In the past week, many of us have been fixated on the tragedy in Nepal when a 7.8 magnitude earthquake struck at the heart of the country, devastated some of the nation’s most densely populated areas, leveled some of the nation’s most significant and historical landmarks, and displaced thousands of individuals into make-shift “tent-city’s” away from any major structure. The death toll was last reported to be nearly 4,000 people and the country is now in the middle of a massive recovery effort of which they have limited supplies and already overcrowded hospital facilities. To confront this tragedy, the world has responded. Many of the surrounding nations, world powers, and international aid organizations, such as India, China, United States, Sri Lanka, United Kingdom, Pakistan, Norway, France, Germany, Spain, Australia, and Japan are providing millions of dollars in relief effort and some are even sending aid workers to tend to those who have been most affected while searching for those who are still missing. It is not an easy effort, as the mountainous country provides unique obstacles for those trying to get in and many of the smaller rural villages closer to the epicenter of the quake are in much greater need as roads and communications have been severed throughout the country, according to ABC News.
We all realize the destruction that nature can cause, but what about its impact in global politics and diplomacy? Many may not have realized the significance that Nepal’s geography plays as a form of soft power in the area. We are not just talking about the tourist dollars brought in so worldwide trekkers can scale the peaks on the world’s tallest mountain in Mt. Everest. This “low-developed country” uses its geography to garner a particular sway over its more powerful neighbors in India and China. According to Dinnesh Bhattari, “because of our location, two markets of more than 2.6 billion people are at our doorstep…our geopolitical location is also our soft power.” (ekantipur.com). Nepal has an extremely unique opportunity to grow and thrive in Asia due to their strategic location between two superpowers. Natalie Obiko Pearson, Sandrine Rastello, and David Tweed of Bloomberg, continue to highlight Nepal’s geographic uniqueness by explaining the importance of the country’s rich water resources and how the country acts as a buffer zone. When talking about the nations water resources, they said, “the peaks in and around the Tibetan Plateau…feeds Asia’s major river systems…that supplies water to more than a dozen countries…representing nearly a third of the world’s population.” Also, “Nepal is a vital passage in China’s quest for direct access to the South Asian countries.” These are just a few of the reasons in which China and India have spent millions of investment dollars in the country as it is an access gate for more opportunities to expand their countries brand. Even more recently, both India and China have begun to establish more cultural ties to their neighbor with certain public diplomacy initiatives that will increase relations. As more details on this tragedy unfolds, it is almost certain that India and China will continue to be at the forefront of the relief efforts in the form of a medical internationalism initiative in which their relations can continue to thrive at the top of the world.

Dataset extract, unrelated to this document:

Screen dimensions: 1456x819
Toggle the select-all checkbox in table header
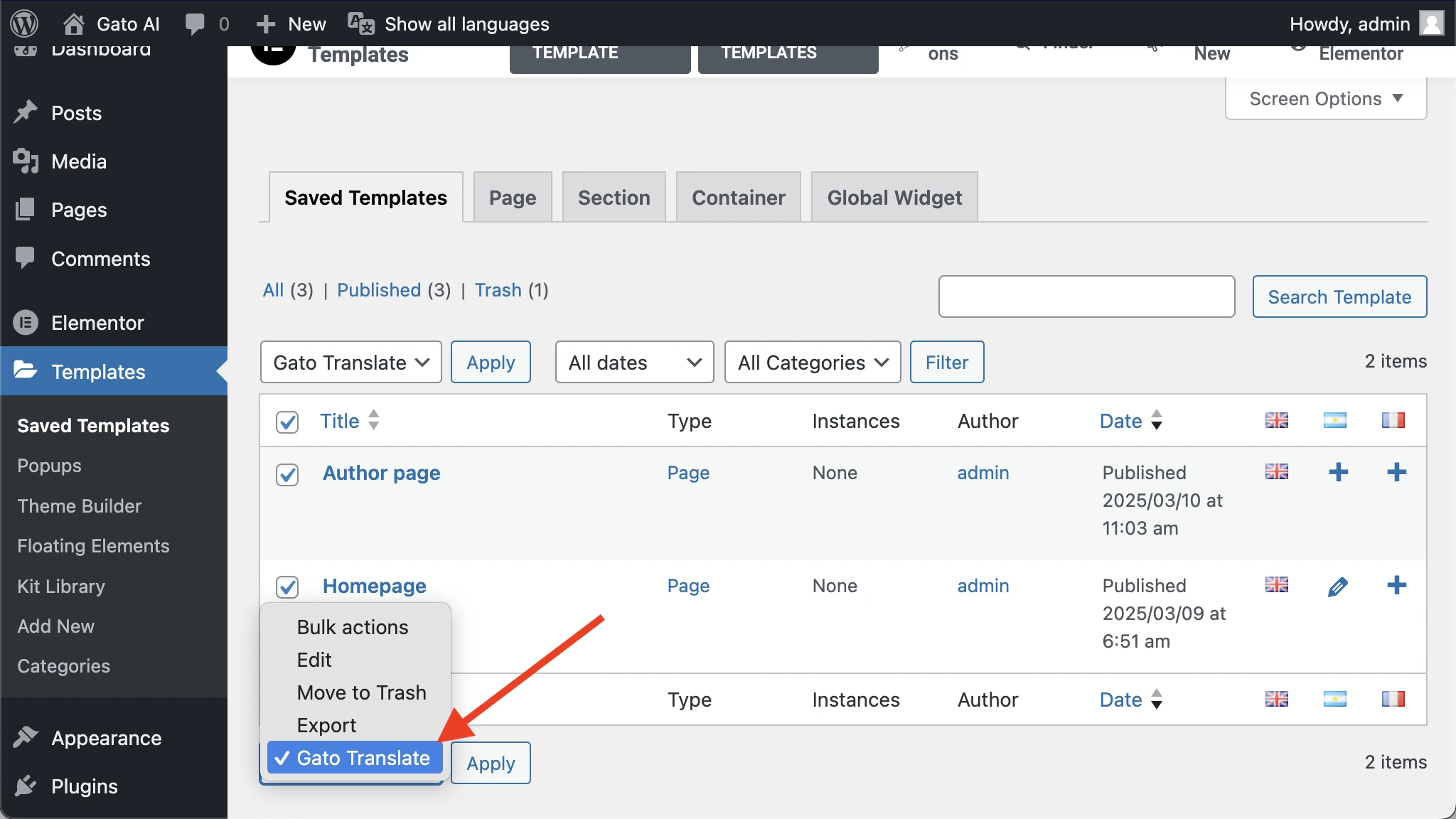click(287, 422)
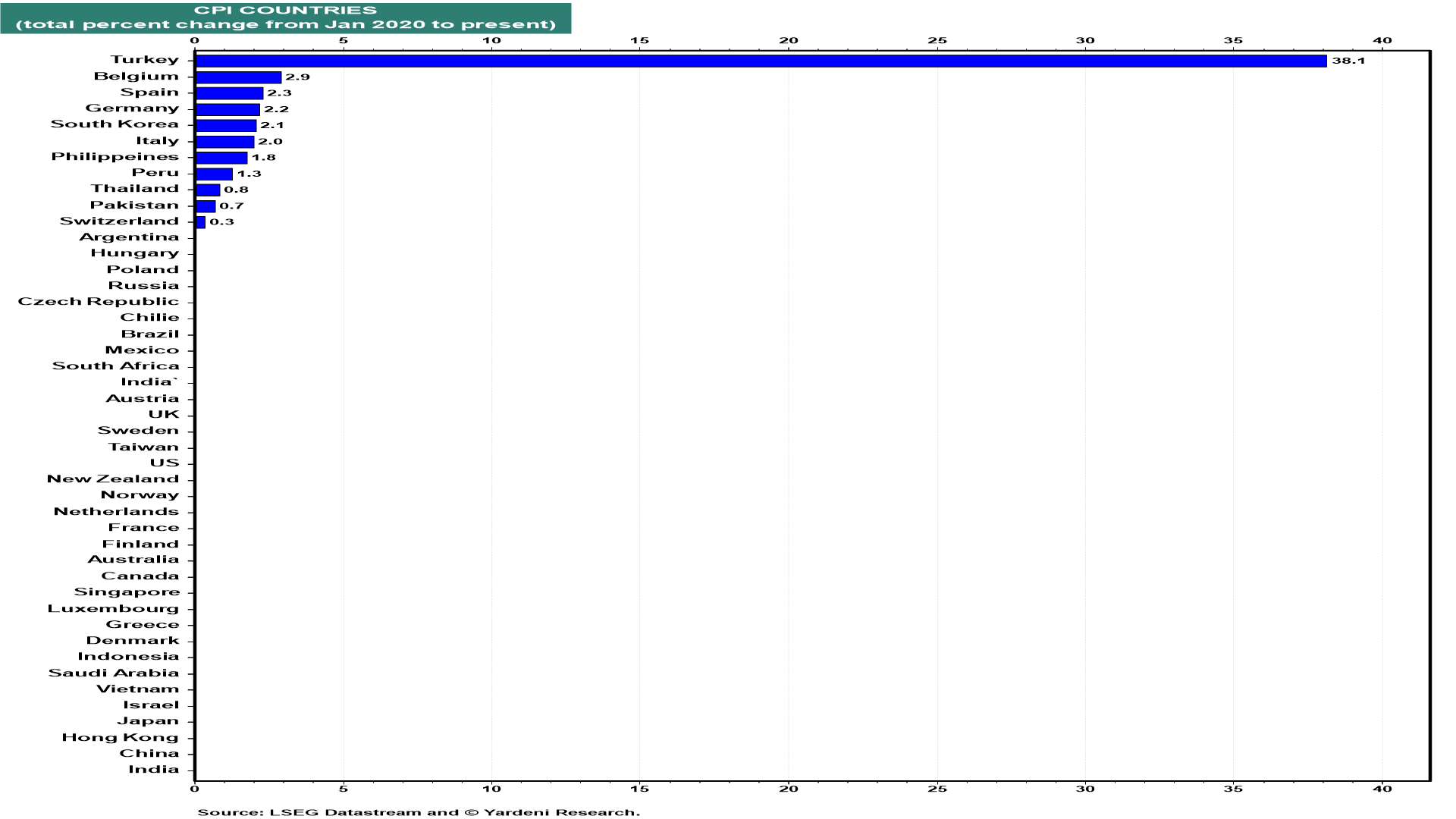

“Nepal-China Agree to Establish Cultural Center.” The Himalayan Times. The Himalayan Times, 1 Nov. 2012. Web. 27 Apr. 2015.
“Nepal Earthquake: International Aid Groups, Rescue Teams Head to Quake-hit Country.” ABC.net. ABC News, 26 Apr. 2015. Web. 27 Apr. 2015.
“Nepal’s Geopolitical Location Is Its Soft Power.” Ekantipur.com. Ekantipur Report, 12 Dec. 2014. Web. 27 Apr. 2015.
Pearson, Natalie Obiko, Sandrine Rastello, and David Tweed. “Nepal Has Powerful Friends in High Places: India and China.” Bloomberg Business. Bloomberg, 27 Apr. 2015. Web. 27 Apr. 2015.
Shanti, Neelapu. “India, Nepal Look to Further Enhance Cultural Relations.” ANI News. N.p., n.d. Web. 27 Apr. 2015.